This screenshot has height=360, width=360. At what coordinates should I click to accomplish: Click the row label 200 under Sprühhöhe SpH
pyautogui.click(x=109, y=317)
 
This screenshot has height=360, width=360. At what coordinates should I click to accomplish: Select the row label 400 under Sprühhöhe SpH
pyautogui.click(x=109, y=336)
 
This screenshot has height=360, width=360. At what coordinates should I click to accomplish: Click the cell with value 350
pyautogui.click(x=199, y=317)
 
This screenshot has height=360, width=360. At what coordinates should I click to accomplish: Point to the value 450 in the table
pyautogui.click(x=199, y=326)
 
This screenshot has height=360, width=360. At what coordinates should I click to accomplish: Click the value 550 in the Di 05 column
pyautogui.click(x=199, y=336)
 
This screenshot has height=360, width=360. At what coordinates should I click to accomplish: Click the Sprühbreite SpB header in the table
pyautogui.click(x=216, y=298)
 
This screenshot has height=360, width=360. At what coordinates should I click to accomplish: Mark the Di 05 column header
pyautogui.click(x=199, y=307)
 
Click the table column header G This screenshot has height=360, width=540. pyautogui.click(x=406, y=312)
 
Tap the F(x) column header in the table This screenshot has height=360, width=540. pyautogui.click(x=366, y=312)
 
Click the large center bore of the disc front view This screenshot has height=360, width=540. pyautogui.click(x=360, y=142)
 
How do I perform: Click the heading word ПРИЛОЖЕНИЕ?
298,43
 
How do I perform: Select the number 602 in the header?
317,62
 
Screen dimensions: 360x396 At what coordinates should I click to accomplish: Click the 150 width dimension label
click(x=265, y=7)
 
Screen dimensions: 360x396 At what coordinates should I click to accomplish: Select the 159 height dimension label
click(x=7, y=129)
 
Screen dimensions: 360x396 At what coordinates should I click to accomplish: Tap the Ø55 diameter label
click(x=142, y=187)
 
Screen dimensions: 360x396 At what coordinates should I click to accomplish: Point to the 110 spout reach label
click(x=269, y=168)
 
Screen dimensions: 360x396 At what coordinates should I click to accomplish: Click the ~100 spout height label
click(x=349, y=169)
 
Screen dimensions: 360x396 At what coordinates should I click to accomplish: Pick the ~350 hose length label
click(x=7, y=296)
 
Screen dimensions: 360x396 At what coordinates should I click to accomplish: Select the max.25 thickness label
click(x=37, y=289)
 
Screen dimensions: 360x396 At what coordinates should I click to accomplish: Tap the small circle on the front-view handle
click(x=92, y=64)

## PROBLEM STATEMENT
Format every line of the data above as a numbered list item, leaving out the blank lines.

## SOLUTION TO THE PROBLEM
1. This screenshot has height=360, width=360. At what coordinates should I click to accomplish: Click the row label 200 under Sprühhöhe SpH
2. pyautogui.click(x=109, y=317)
3. This screenshot has height=360, width=360. At what coordinates should I click to accomplish: Select the row label 400 under Sprühhöhe SpH
4. pyautogui.click(x=109, y=336)
5. This screenshot has height=360, width=360. At what coordinates should I click to accomplish: Click the cell with value 350
6. pyautogui.click(x=199, y=317)
7. This screenshot has height=360, width=360. At what coordinates should I click to accomplish: Point to the value 450 in the table
8. pyautogui.click(x=199, y=326)
9. This screenshot has height=360, width=360. At what coordinates should I click to accomplish: Click the value 550 in the Di 05 column
10. pyautogui.click(x=199, y=336)
11. This screenshot has height=360, width=360. At what coordinates should I click to accomplish: Click the Sprühbreite SpB header in the table
12. pyautogui.click(x=216, y=298)
13. This screenshot has height=360, width=360. At what coordinates should I click to accomplish: Mark the Di 05 column header
14. pyautogui.click(x=199, y=307)
15. Click the table column header G This screenshot has height=360, width=540. pyautogui.click(x=406, y=312)
16. Tap the F(x) column header in the table This screenshot has height=360, width=540. pyautogui.click(x=366, y=312)
17. Click the large center bore of the disc front view This screenshot has height=360, width=540. pyautogui.click(x=360, y=142)
18. How do I perform: Click the heading word ПРИЛОЖЕНИЕ?
19. 298,43
20. How do I perform: Select the number 602 in the header?
21. 317,62
22. Screen dimensions: 360x396 At what coordinates should I click to accomplish: Click the 150 width dimension label
23. click(x=265, y=7)
24. Screen dimensions: 360x396 At what coordinates should I click to accomplish: Select the 159 height dimension label
25. click(x=7, y=129)
26. Screen dimensions: 360x396 At what coordinates should I click to accomplish: Tap the Ø55 diameter label
27. click(x=142, y=187)
28. Screen dimensions: 360x396 At what coordinates should I click to accomplish: Point to the 110 spout reach label
29. click(x=269, y=168)
30. Screen dimensions: 360x396 At what coordinates should I click to accomplish: Click the ~100 spout height label
31. click(x=349, y=169)
32. Screen dimensions: 360x396 At what coordinates should I click to accomplish: Pick the ~350 hose length label
33. click(x=7, y=296)
34. Screen dimensions: 360x396 At what coordinates should I click to accomplish: Select the max.25 thickness label
35. click(x=37, y=289)
36. Screen dimensions: 360x396 At what coordinates should I click to accomplish: Tap the small circle on the front-view handle
37. click(x=92, y=64)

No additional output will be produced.